§ Assigned task:
Line by line, transcribe the data shown below.

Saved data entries
==========

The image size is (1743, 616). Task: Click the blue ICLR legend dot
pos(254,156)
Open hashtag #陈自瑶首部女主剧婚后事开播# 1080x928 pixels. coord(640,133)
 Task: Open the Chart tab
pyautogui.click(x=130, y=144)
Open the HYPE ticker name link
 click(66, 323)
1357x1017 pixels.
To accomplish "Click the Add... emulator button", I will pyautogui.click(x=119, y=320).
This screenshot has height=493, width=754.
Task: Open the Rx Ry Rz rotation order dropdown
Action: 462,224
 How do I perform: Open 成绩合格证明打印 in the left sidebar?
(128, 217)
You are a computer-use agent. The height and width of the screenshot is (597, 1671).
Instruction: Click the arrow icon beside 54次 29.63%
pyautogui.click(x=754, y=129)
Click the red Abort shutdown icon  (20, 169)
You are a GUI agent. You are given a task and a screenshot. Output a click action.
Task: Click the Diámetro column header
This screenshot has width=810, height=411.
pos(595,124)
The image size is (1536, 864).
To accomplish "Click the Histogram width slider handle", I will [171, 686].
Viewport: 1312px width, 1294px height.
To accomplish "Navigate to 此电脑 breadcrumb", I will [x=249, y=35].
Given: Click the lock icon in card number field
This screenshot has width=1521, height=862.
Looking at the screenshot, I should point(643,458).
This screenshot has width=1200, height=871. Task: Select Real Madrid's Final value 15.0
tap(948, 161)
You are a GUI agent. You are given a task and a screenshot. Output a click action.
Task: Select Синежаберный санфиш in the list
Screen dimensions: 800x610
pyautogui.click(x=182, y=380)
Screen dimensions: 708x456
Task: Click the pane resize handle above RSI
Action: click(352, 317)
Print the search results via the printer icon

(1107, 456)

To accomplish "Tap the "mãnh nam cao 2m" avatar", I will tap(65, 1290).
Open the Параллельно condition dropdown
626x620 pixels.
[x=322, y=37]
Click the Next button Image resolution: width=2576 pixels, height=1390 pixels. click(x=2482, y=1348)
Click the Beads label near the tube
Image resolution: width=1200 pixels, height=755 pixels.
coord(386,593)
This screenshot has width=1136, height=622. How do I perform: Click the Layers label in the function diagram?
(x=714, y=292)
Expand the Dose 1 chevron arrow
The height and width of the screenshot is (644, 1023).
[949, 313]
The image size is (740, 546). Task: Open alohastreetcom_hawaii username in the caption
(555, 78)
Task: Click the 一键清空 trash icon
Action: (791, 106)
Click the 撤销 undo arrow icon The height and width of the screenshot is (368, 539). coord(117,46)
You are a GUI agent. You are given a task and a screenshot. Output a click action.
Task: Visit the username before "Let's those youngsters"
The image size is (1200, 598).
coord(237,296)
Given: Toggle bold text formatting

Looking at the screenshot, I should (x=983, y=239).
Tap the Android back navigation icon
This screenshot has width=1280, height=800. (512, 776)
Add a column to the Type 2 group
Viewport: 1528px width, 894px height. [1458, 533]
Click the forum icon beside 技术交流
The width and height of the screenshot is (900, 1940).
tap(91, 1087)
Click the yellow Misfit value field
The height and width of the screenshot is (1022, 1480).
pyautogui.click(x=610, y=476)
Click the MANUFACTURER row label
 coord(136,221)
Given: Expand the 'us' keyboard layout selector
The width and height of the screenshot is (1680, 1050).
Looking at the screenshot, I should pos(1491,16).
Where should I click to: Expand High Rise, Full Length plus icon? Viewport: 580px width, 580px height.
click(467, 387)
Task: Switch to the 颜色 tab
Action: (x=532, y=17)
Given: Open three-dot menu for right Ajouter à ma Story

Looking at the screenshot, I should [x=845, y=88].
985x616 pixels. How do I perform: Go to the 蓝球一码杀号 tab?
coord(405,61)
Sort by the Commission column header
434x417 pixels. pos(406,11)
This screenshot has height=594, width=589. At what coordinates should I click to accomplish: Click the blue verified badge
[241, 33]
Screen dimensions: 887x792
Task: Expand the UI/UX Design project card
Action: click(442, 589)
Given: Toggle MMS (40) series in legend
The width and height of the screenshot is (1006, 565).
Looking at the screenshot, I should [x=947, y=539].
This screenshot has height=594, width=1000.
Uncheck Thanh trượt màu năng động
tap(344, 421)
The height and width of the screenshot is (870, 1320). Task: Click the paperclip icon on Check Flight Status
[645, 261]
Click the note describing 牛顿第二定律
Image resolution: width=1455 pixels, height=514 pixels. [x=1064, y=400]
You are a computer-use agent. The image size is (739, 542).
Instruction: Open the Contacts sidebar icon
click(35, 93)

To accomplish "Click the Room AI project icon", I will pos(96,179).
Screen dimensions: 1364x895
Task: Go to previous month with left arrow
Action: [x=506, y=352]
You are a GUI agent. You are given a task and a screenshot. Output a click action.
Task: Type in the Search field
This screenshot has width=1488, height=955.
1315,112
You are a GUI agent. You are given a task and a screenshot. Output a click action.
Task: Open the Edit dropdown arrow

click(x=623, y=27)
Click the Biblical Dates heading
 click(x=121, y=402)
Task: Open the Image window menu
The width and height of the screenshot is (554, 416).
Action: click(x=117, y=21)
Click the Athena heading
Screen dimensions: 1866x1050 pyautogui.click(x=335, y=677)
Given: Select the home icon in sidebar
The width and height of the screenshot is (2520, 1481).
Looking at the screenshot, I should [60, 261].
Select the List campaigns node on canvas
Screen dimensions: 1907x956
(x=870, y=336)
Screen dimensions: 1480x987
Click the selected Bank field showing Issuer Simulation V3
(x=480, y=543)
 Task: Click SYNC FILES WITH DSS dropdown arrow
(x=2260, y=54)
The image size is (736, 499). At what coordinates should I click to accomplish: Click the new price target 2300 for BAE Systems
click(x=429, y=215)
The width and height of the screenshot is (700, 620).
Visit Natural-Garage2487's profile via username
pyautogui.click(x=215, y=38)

==========

§ Exercise result:
The image size is (1743, 616). Task: Click the blue ICLR legend dot
pos(254,156)
Open hashtag #陈自瑶首部女主剧婚后事开播# 1080x928 pixels. coord(640,133)
 Task: Open the Chart tab
pyautogui.click(x=130, y=144)
Open the HYPE ticker name link
 click(66, 323)
1357x1017 pixels.
To accomplish "Click the Add... emulator button", I will pyautogui.click(x=119, y=320).
This screenshot has height=493, width=754.
Task: Open the Rx Ry Rz rotation order dropdown
Action: 462,224
 How do I perform: Open 成绩合格证明打印 in the left sidebar?
(128, 217)
You are a computer-use agent. The height and width of the screenshot is (597, 1671).
Instruction: Click the arrow icon beside 54次 29.63%
pyautogui.click(x=754, y=129)
Click the red Abort shutdown icon  (20, 169)
You are a GUI agent. You are given a task and a screenshot. Output a click action.
Task: Click the Diámetro column header
This screenshot has width=810, height=411.
pos(595,124)
The image size is (1536, 864).
To accomplish "Click the Histogram width slider handle", I will [171, 686].
Viewport: 1312px width, 1294px height.
To accomplish "Navigate to 此电脑 breadcrumb", I will [x=249, y=35].
Given: Click the lock icon in card number field
This screenshot has width=1521, height=862.
Looking at the screenshot, I should point(643,458).
This screenshot has width=1200, height=871. Task: Select Real Madrid's Final value 15.0
tap(948, 161)
You are a GUI agent. You are given a task and a screenshot. Output a click action.
Task: Select Синежаберный санфиш in the list
Screen dimensions: 800x610
pyautogui.click(x=182, y=380)
Screen dimensions: 708x456
Task: Click the pane resize handle above RSI
Action: click(352, 317)
Print the search results via the printer icon

(1107, 456)

To accomplish "Tap the "mãnh nam cao 2m" avatar", I will tap(65, 1290).
Open the Параллельно condition dropdown
626x620 pixels.
[x=322, y=37]
Click the Next button Image resolution: width=2576 pixels, height=1390 pixels. click(x=2482, y=1348)
Click the Beads label near the tube
Image resolution: width=1200 pixels, height=755 pixels.
coord(386,593)
This screenshot has width=1136, height=622. How do I perform: Click the Layers label in the function diagram?
(x=714, y=292)
Expand the Dose 1 chevron arrow
The height and width of the screenshot is (644, 1023).
[949, 313]
The image size is (740, 546). Task: Open alohastreetcom_hawaii username in the caption
(555, 78)
Task: Click the 一键清空 trash icon
Action: (791, 106)
Click the 撤销 undo arrow icon The height and width of the screenshot is (368, 539). coord(117,46)
You are a GUI agent. You are given a task and a screenshot. Output a click action.
Task: Visit the username before "Let's those youngsters"
The image size is (1200, 598).
coord(237,296)
Given: Toggle bold text formatting

Looking at the screenshot, I should (x=983, y=239).
Tap the Android back navigation icon
This screenshot has width=1280, height=800. (512, 776)
Add a column to the Type 2 group
Viewport: 1528px width, 894px height. [1458, 533]
Click the forum icon beside 技术交流
The width and height of the screenshot is (900, 1940).
tap(91, 1087)
Click the yellow Misfit value field
The height and width of the screenshot is (1022, 1480).
pyautogui.click(x=610, y=476)
Click the MANUFACTURER row label
 coord(136,221)
Given: Expand the 'us' keyboard layout selector
The width and height of the screenshot is (1680, 1050).
Looking at the screenshot, I should pos(1491,16).
Where should I click to: Expand High Rise, Full Length plus icon? Viewport: 580px width, 580px height.
click(467, 387)
Task: Switch to the 颜色 tab
Action: (x=532, y=17)
Given: Open three-dot menu for right Ajouter à ma Story

Looking at the screenshot, I should [x=845, y=88].
985x616 pixels. How do I perform: Go to the 蓝球一码杀号 tab?
coord(405,61)
Sort by the Commission column header
434x417 pixels. pos(406,11)
This screenshot has height=594, width=589. At what coordinates should I click to accomplish: Click the blue verified badge
[241, 33]
Screen dimensions: 887x792
Task: Expand the UI/UX Design project card
Action: click(442, 589)
Given: Toggle MMS (40) series in legend
The width and height of the screenshot is (1006, 565).
Looking at the screenshot, I should [x=947, y=539].
This screenshot has height=594, width=1000.
Uncheck Thanh trượt màu năng động
tap(344, 421)
The height and width of the screenshot is (870, 1320). Task: Click the paperclip icon on Check Flight Status
[645, 261]
Click the note describing 牛顿第二定律
Image resolution: width=1455 pixels, height=514 pixels. [x=1064, y=400]
You are a computer-use agent. The image size is (739, 542).
Instruction: Open the Contacts sidebar icon
click(35, 93)

To accomplish "Click the Room AI project icon", I will pos(96,179).
Screen dimensions: 1364x895
Task: Go to previous month with left arrow
Action: [x=506, y=352]
You are a GUI agent. You are given a task and a screenshot. Output a click action.
Task: Type in the Search field
This screenshot has width=1488, height=955.
1315,112
You are a GUI agent. You are given a task and a screenshot. Output a click action.
Task: Open the Edit dropdown arrow

click(x=623, y=27)
Click the Biblical Dates heading
 click(x=121, y=402)
Task: Open the Image window menu
The width and height of the screenshot is (554, 416).
Action: click(x=117, y=21)
Click the Athena heading
Screen dimensions: 1866x1050 pyautogui.click(x=335, y=677)
Given: Select the home icon in sidebar
The width and height of the screenshot is (2520, 1481).
Looking at the screenshot, I should [60, 261].
Select the List campaigns node on canvas
Screen dimensions: 1907x956
(x=870, y=336)
Screen dimensions: 1480x987
Click the selected Bank field showing Issuer Simulation V3
(x=480, y=543)
 Task: Click SYNC FILES WITH DSS dropdown arrow
(x=2260, y=54)
The image size is (736, 499). At what coordinates should I click to accomplish: Click the new price target 2300 for BAE Systems
click(x=429, y=215)
The width and height of the screenshot is (700, 620).
Visit Natural-Garage2487's profile via username
pyautogui.click(x=215, y=38)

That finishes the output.